Q. How does the poem open and where?
A. It has a fairytale-like opening.  It opens in a bleak December midnight inside a student’s chamber

Q. Who is the speaker in the poem? Is he different from the poet?
A. The speaker of the poem is a student poring over an ancient volume in the late hours of a December night. He is not be confused with Poe the poet although the poem begins Mith a subject speaking in the first person

Q.  What does the narrator presume when he opens his chamber door?
A. The speaker thinks that there is a late-night visitor seeking permission to enter into his chamber.

Q. How does the raven behave after he gains entry into the student’s chamber?
A. As perceived by the narrator the raven behaves majestically without paying attention to the human presence. Moreover, to all queries, the bird has one answer, “nevermore.”

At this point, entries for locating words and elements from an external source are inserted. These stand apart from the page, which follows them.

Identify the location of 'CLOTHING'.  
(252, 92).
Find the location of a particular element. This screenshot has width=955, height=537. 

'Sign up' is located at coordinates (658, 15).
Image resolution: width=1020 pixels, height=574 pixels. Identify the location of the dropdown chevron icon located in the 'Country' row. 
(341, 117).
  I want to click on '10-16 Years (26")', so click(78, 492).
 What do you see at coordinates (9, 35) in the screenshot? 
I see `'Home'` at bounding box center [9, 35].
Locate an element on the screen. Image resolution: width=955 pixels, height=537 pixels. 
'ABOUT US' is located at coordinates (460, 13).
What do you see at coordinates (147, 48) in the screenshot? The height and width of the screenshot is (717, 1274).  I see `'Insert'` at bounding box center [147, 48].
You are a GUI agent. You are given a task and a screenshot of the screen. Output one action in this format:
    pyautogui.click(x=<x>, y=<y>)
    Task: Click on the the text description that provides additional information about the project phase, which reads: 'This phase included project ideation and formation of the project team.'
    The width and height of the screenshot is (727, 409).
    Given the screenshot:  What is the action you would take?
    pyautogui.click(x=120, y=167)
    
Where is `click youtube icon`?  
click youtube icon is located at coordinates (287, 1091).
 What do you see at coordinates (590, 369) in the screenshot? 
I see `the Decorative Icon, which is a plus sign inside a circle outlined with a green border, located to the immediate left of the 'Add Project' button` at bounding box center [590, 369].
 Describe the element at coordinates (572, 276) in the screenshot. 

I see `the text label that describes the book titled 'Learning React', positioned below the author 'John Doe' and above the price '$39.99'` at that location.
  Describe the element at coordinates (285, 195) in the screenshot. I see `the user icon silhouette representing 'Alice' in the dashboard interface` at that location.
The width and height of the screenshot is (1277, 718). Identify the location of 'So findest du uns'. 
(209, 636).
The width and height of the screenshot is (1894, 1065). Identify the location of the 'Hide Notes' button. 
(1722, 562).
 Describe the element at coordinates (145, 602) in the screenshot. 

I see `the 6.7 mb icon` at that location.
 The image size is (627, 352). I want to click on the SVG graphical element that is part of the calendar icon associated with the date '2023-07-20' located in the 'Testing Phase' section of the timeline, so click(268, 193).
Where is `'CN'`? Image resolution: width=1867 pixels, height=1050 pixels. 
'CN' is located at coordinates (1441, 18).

Q.  How does the narrator explain the bird’s repetition of the word “nevermore” in stanza 11?
A. The narrator thinks that the raven has picked up the word “nevermore” from its owner who may have repeated it often in a life marked by a series of misfortunes 

Q. Why is the speaker not sure whether the bird is an ordinary bird or a devil?
A.  The mental state of the narrator is fluctuating between lucidity and frenzy. So he sees the bird in two different dimensions.

Q. Comment on the last two stanzas of the poem.
A. In spite of all that is reported the narrator is unable to find relief from the gloom induced by the loss of his beloved. In the last two stanzas, his disintegration is near total.